Exercise directions: Can you write out the entries again, beginning at the first line and stopping after the line that contains "pos(461,169)", swapping "radio button" for "toggle switch" and leaving everything else unchanged?

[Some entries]
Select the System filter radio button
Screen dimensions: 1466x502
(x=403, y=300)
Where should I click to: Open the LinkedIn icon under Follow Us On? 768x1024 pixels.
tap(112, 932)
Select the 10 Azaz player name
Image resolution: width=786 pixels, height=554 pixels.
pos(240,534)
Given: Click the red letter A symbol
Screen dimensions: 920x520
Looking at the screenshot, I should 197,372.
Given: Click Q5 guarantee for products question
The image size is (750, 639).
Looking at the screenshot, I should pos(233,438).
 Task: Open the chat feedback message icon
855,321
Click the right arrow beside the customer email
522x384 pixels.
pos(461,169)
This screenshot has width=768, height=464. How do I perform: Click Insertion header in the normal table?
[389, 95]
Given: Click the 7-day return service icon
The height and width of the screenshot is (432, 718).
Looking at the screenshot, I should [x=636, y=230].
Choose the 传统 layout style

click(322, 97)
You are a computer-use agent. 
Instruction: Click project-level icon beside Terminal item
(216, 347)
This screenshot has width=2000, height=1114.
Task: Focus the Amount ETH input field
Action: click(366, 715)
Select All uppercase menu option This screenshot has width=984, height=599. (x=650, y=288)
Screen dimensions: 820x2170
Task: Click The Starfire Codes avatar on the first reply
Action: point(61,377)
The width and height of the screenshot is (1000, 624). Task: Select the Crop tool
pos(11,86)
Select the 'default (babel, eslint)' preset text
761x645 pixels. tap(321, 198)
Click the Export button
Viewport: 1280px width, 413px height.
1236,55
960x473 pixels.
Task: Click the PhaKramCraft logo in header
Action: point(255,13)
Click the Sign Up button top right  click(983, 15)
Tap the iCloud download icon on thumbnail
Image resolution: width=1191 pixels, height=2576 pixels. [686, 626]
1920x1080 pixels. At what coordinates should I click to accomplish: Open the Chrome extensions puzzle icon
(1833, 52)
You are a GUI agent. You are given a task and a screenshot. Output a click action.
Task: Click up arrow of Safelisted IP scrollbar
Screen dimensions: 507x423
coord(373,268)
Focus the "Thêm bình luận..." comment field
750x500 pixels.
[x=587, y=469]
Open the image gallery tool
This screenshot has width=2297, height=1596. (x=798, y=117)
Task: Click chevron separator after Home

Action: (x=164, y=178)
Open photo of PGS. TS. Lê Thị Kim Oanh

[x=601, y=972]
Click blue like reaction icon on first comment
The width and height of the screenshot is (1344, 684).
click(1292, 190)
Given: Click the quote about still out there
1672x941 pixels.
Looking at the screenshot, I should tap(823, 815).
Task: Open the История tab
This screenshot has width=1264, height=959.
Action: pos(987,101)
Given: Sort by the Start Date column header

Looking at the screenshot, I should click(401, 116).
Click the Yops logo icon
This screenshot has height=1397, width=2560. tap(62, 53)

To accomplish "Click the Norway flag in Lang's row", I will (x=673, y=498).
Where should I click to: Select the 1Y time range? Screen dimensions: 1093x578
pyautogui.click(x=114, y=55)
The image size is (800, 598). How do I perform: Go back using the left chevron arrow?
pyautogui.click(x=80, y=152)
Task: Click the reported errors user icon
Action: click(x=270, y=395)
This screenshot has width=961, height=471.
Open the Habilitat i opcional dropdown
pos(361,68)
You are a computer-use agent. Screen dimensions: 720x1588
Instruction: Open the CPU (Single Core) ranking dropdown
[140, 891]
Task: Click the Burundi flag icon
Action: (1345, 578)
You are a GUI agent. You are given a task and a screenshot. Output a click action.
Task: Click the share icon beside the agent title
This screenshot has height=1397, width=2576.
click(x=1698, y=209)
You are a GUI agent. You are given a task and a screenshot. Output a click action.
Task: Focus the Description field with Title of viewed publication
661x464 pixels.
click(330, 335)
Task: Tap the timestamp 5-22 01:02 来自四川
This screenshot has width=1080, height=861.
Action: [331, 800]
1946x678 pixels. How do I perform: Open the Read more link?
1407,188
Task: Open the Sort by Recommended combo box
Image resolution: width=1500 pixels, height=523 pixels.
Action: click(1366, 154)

Solution to this problem:
Select the System filter toggle switch
Screen dimensions: 1466x502
(x=403, y=300)
Where should I click to: Open the LinkedIn icon under Follow Us On? 768x1024 pixels.
tap(112, 932)
Select the 10 Azaz player name
Image resolution: width=786 pixels, height=554 pixels.
pos(240,534)
Given: Click the red letter A symbol
Screen dimensions: 920x520
Looking at the screenshot, I should 197,372.
Given: Click Q5 guarantee for products question
The image size is (750, 639).
Looking at the screenshot, I should pos(233,438).
 Task: Open the chat feedback message icon
855,321
Click the right arrow beside the customer email
522x384 pixels.
pos(461,169)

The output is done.